**Brief:**
Exact repetition of every record is required.

# # # #

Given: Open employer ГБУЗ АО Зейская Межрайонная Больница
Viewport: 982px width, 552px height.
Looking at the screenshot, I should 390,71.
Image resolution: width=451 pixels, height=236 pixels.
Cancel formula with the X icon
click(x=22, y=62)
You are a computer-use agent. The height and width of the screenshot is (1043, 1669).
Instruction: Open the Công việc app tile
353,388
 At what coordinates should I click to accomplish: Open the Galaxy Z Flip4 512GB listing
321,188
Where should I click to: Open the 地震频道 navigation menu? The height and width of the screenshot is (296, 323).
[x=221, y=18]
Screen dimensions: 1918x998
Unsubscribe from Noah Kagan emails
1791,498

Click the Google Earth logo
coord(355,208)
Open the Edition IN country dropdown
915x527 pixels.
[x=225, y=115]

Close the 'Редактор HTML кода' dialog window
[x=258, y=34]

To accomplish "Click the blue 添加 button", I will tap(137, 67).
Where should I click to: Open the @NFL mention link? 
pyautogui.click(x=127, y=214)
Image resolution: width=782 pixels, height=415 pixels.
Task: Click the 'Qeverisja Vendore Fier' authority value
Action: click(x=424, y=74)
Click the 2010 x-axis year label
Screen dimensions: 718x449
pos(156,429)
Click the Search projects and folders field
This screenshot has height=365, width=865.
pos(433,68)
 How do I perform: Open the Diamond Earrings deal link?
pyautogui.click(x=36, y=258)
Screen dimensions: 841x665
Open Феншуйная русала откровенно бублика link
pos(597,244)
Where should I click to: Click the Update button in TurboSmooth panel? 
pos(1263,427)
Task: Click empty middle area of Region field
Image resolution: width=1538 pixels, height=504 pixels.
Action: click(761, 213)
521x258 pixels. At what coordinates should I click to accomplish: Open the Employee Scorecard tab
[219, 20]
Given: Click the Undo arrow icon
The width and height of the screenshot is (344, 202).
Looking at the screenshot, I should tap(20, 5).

# # # #

**Written answer:**
Given: Open employer ГБУЗ АО Зейская Межрайонная Больница
Viewport: 982px width, 552px height.
Looking at the screenshot, I should 390,71.
Image resolution: width=451 pixels, height=236 pixels.
Cancel formula with the X icon
click(x=22, y=62)
You are a computer-use agent. The height and width of the screenshot is (1043, 1669).
Instruction: Open the Công việc app tile
353,388
 At what coordinates should I click to accomplish: Open the Galaxy Z Flip4 512GB listing
321,188
Where should I click to: Open the 地震频道 navigation menu? The height and width of the screenshot is (296, 323).
[x=221, y=18]
Screen dimensions: 1918x998
Unsubscribe from Noah Kagan emails
1791,498

Click the Google Earth logo
coord(355,208)
Open the Edition IN country dropdown
915x527 pixels.
[x=225, y=115]

Close the 'Редактор HTML кода' dialog window
[x=258, y=34]

To accomplish "Click the blue 添加 button", I will tap(137, 67).
Where should I click to: Open the @NFL mention link? 
pyautogui.click(x=127, y=214)
Image resolution: width=782 pixels, height=415 pixels.
Task: Click the 'Qeverisja Vendore Fier' authority value
Action: click(x=424, y=74)
Click the 2010 x-axis year label
Screen dimensions: 718x449
pos(156,429)
Click the Search projects and folders field
This screenshot has height=365, width=865.
pos(433,68)
 How do I perform: Open the Diamond Earrings deal link?
pyautogui.click(x=36, y=258)
Screen dimensions: 841x665
Open Феншуйная русала откровенно бублика link
pos(597,244)
Where should I click to: Click the Update button in TurboSmooth panel? 
pos(1263,427)
Task: Click empty middle area of Region field
Image resolution: width=1538 pixels, height=504 pixels.
Action: click(761, 213)
521x258 pixels. At what coordinates should I click to accomplish: Open the Employee Scorecard tab
[219, 20]
Given: Click the Undo arrow icon
The width and height of the screenshot is (344, 202).
Looking at the screenshot, I should tap(20, 5).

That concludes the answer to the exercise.